Problem details: When the line containing "This screenshot has height=437, width=465." appears in the listing below, set it down along with each later line through the end, exactly as written, and nothing before it.

Provided records:
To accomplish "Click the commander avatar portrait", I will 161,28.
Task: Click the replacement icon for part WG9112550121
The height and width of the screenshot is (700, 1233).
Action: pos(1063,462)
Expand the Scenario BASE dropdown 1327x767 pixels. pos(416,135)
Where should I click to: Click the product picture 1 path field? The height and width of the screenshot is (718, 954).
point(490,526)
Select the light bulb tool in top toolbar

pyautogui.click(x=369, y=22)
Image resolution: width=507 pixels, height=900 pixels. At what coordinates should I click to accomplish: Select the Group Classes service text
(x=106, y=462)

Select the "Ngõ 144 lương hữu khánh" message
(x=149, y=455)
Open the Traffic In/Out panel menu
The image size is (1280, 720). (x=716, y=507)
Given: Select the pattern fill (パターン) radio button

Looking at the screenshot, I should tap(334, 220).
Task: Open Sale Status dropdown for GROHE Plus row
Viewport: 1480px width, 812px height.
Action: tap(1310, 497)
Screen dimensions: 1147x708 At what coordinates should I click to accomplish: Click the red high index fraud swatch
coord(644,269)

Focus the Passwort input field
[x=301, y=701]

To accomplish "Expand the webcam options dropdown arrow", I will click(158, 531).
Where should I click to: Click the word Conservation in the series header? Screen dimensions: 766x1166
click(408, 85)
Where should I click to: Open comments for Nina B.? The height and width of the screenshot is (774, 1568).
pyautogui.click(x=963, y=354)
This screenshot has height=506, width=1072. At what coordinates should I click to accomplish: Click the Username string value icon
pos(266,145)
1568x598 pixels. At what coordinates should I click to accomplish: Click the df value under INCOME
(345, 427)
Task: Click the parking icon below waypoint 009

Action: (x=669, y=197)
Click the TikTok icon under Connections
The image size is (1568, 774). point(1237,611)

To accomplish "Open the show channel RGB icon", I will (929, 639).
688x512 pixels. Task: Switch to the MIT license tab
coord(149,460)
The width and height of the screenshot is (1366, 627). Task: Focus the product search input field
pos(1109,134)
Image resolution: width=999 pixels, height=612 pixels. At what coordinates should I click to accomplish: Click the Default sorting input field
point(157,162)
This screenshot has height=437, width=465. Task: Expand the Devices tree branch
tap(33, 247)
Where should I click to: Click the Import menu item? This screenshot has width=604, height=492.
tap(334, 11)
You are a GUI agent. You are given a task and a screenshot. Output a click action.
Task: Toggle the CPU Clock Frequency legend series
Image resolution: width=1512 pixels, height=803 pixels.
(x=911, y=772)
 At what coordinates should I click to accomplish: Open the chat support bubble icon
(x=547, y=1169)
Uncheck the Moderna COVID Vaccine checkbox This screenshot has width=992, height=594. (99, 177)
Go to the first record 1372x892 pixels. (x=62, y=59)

Response box:
This screenshot has height=437, width=465. Task: Expand the Devices tree branch
tap(33, 247)
Where should I click to: Click the Import menu item? This screenshot has width=604, height=492.
tap(334, 11)
You are a GUI agent. You are given a task and a screenshot. Output a click action.
Task: Toggle the CPU Clock Frequency legend series
Image resolution: width=1512 pixels, height=803 pixels.
(x=911, y=772)
 At what coordinates should I click to accomplish: Open the chat support bubble icon
(x=547, y=1169)
Uncheck the Moderna COVID Vaccine checkbox This screenshot has width=992, height=594. (99, 177)
Go to the first record 1372x892 pixels. (x=62, y=59)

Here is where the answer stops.